Is marijuana really harmless?
THE EDITOR, Sir:
Marijuana legislation is being delayed without apparent reason. This is not only in Jamaica; it extends to many US states, 18 at the last count.
We should be concerned with this delay in terms of possible income being lost. Yet this is no surprise. Almost all of our medical and psychological experts seem reluctant to make a positive commitment on its safety, especially its long-term effects.
Yet there are persons willing to invest and to distribute our marijuana, and this factor is worrisome. Depriving someone of his or her investment is not a course of action to be supported. So what is to be done to reconcile the differences?
There is not much being said in respect of legitimisation of marijuana at a time when there should be active news. The congressman from Rhode Island, Patrick J. Kennedy, has made some interesting observations:
"While it is appreciated that accused persons may be removed from incarceration when the penalties are lifted, among other benefits, we have yet to see what a major marketing thrust will produce; and will it have a unfavourable image with our children.

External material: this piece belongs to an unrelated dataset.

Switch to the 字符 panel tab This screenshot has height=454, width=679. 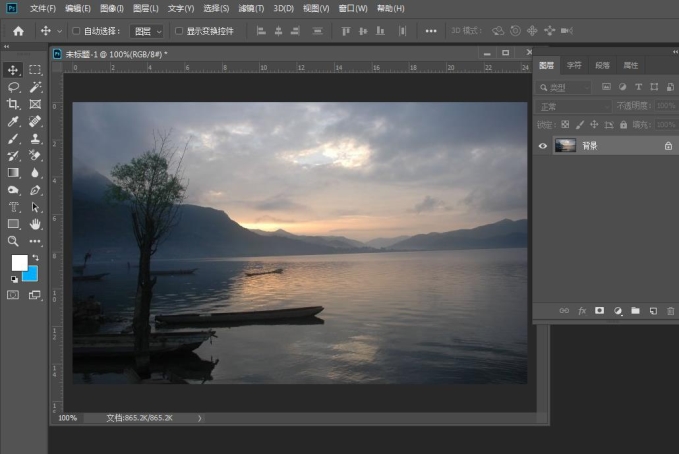[574, 65]
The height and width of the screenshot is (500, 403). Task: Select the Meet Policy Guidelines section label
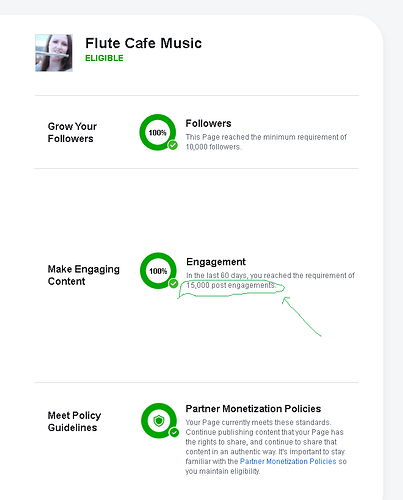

In 1999 when tobacco was heavily fined for misleading advertising, it was still able to further publicise its success in advertising by phenomenal growth in cigarette sales, spending billions of dollars. What will happen when they put this kind of money behind marijuana and its products?"
The question remains: Is there going to be damage to human well-being should it be allowed to proliferate? Once legislation is approved, the matter may not be able to be recalled. The only way we can continue on this path is to be assured by our scientific community that there will be no permanent damage to our adolescents. I would think that we should not move until adequate safety parameters are in place for those most vulnerable.
It also now appears that the Big Tobacco companies are getting into the fray. They have registered domain names, which place them on the Internet with marijuana and cannabis. This is a tobacco strategy to get to the children: Catch them when they are young, then you have a customer for life.
Addiction is big business, and now, with legal marijuana, it is going to get bigger.